Collected data:
========================================

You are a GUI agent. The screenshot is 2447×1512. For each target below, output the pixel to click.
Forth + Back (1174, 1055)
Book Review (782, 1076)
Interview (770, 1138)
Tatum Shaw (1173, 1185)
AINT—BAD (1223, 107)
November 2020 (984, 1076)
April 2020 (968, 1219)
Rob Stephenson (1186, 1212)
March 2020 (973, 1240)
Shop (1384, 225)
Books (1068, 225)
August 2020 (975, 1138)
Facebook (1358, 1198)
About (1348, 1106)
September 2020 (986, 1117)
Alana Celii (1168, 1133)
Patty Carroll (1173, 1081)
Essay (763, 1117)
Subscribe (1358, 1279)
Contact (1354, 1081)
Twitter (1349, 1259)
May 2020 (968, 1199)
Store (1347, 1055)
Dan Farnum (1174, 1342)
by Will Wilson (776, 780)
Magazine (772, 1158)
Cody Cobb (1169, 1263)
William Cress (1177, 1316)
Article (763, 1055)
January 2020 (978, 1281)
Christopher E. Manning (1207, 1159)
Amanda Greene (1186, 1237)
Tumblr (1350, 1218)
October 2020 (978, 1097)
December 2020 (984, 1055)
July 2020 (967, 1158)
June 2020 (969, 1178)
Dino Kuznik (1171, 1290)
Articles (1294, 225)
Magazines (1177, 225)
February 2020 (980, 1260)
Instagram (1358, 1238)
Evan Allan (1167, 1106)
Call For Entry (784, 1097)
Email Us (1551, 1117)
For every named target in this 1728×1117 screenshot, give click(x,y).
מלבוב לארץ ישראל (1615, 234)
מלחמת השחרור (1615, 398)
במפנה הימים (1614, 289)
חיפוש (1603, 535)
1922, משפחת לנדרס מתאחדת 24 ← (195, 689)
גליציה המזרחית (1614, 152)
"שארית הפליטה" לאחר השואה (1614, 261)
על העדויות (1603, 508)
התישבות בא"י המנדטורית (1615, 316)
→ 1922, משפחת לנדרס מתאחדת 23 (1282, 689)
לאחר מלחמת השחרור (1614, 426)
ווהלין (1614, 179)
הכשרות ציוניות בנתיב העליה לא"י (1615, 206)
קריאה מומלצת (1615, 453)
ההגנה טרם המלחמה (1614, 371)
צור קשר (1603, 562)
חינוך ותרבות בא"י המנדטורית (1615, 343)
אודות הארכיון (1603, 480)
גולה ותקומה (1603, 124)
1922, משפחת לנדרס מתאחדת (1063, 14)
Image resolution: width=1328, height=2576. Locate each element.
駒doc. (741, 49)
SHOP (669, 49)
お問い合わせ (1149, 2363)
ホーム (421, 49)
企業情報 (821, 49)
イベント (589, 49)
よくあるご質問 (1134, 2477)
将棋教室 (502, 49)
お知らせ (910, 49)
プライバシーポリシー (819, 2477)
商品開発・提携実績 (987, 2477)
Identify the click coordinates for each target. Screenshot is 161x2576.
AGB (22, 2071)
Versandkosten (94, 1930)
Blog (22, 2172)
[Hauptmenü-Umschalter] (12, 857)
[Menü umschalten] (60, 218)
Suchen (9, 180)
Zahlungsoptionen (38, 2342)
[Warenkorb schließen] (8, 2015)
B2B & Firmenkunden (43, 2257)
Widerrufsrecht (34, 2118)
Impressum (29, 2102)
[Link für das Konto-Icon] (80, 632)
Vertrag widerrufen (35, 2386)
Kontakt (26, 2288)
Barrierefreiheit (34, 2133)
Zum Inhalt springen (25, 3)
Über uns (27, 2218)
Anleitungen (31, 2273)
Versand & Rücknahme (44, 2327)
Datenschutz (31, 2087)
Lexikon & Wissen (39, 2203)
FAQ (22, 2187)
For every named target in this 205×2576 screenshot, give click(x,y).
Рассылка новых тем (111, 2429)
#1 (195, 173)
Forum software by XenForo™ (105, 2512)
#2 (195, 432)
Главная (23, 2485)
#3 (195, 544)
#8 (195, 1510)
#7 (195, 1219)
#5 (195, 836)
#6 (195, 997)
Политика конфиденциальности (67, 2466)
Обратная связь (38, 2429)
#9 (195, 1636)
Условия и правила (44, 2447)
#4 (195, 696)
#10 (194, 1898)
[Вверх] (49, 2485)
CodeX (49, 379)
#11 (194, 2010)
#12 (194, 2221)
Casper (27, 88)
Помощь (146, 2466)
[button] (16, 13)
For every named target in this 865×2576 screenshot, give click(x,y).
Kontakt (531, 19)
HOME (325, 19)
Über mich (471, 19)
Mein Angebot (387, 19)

========================================

Take the entries and print them exactly. Keep every line.

You are a GUI agent. The screenshot is 2447×1512. For each target below, output the pixel to click.
Forth + Back (1174, 1055)
Book Review (782, 1076)
Interview (770, 1138)
Tatum Shaw (1173, 1185)
AINT—BAD (1223, 107)
November 2020 (984, 1076)
April 2020 (968, 1219)
Rob Stephenson (1186, 1212)
March 2020 (973, 1240)
Shop (1384, 225)
Books (1068, 225)
August 2020 (975, 1138)
Facebook (1358, 1198)
About (1348, 1106)
September 2020 (986, 1117)
Alana Celii (1168, 1133)
Patty Carroll (1173, 1081)
Essay (763, 1117)
Subscribe (1358, 1279)
Contact (1354, 1081)
Twitter (1349, 1259)
May 2020 (968, 1199)
Store (1347, 1055)
Dan Farnum (1174, 1342)
by Will Wilson (776, 780)
Magazine (772, 1158)
Cody Cobb (1169, 1263)
William Cress (1177, 1316)
Article (763, 1055)
January 2020 (978, 1281)
Christopher E. Manning (1207, 1159)
Amanda Greene (1186, 1237)
Tumblr (1350, 1218)
October 2020 (978, 1097)
December 2020 (984, 1055)
July 2020 (967, 1158)
June 2020 (969, 1178)
Dino Kuznik (1171, 1290)
Articles (1294, 225)
Magazines (1177, 225)
February 2020 (980, 1260)
Instagram (1358, 1238)
Evan Allan (1167, 1106)
Call For Entry (784, 1097)
Email Us (1551, 1117)
For every named target in this 1728×1117 screenshot, give click(x,y).
מלבוב לארץ ישראל (1615, 234)
מלחמת השחרור (1615, 398)
במפנה הימים (1614, 289)
חיפוש (1603, 535)
1922, משפחת לנדרס מתאחדת 24 ← (195, 689)
גליציה המזרחית (1614, 152)
"שארית הפליטה" לאחר השואה (1614, 261)
על העדויות (1603, 508)
התישבות בא"י המנדטורית (1615, 316)
→ 1922, משפחת לנדרס מתאחדת 23 (1282, 689)
לאחר מלחמת השחרור (1614, 426)
ווהלין (1614, 179)
הכשרות ציוניות בנתיב העליה לא"י (1615, 206)
קריאה מומלצת (1615, 453)
ההגנה טרם המלחמה (1614, 371)
צור קשר (1603, 562)
חינוך ותרבות בא"י המנדטורית (1615, 343)
אודות הארכיון (1603, 480)
גולה ותקומה (1603, 124)
1922, משפחת לנדרס מתאחדת (1063, 14)
Image resolution: width=1328, height=2576. Locate each element.
駒doc. (741, 49)
SHOP (669, 49)
お問い合わせ (1149, 2363)
ホーム (421, 49)
企業情報 (821, 49)
イベント (589, 49)
よくあるご質問 (1134, 2477)
将棋教室 (502, 49)
お知らせ (910, 49)
プライバシーポリシー (819, 2477)
商品開発・提携実績 (987, 2477)
Identify the click coordinates for each target. Screenshot is 161x2576.
AGB (22, 2071)
Versandkosten (94, 1930)
Blog (22, 2172)
[Hauptmenü-Umschalter] (12, 857)
[Menü umschalten] (60, 218)
Suchen (9, 180)
Zahlungsoptionen (38, 2342)
[Warenkorb schließen] (8, 2015)
B2B & Firmenkunden (43, 2257)
Widerrufsrecht (34, 2118)
Impressum (29, 2102)
[Link für das Konto-Icon] (80, 632)
Vertrag widerrufen (35, 2386)
Kontakt (26, 2288)
Barrierefreiheit (34, 2133)
Zum Inhalt springen (25, 3)
Über uns (27, 2218)
Anleitungen (31, 2273)
Versand & Rücknahme (44, 2327)
Datenschutz (31, 2087)
Lexikon & Wissen (39, 2203)
FAQ (22, 2187)
For every named target in this 205×2576 screenshot, give click(x,y).
Рассылка новых тем (111, 2429)
#1 (195, 173)
Forum software by XenForo™ (105, 2512)
#2 (195, 432)
Главная (23, 2485)
#3 (195, 544)
#8 (195, 1510)
#7 (195, 1219)
#5 (195, 836)
#6 (195, 997)
Политика конфиденциальности (67, 2466)
Обратная связь (38, 2429)
#9 (195, 1636)
Условия и правила (44, 2447)
#4 (195, 696)
#10 (194, 1898)
[Вверх] (49, 2485)
CodeX (49, 379)
#11 (194, 2010)
#12 (194, 2221)
Casper (27, 88)
Помощь (146, 2466)
[button] (16, 13)
For every named target in this 865×2576 screenshot, give click(x,y).
Kontakt (531, 19)
HOME (325, 19)
Über mich (471, 19)
Mein Angebot (387, 19)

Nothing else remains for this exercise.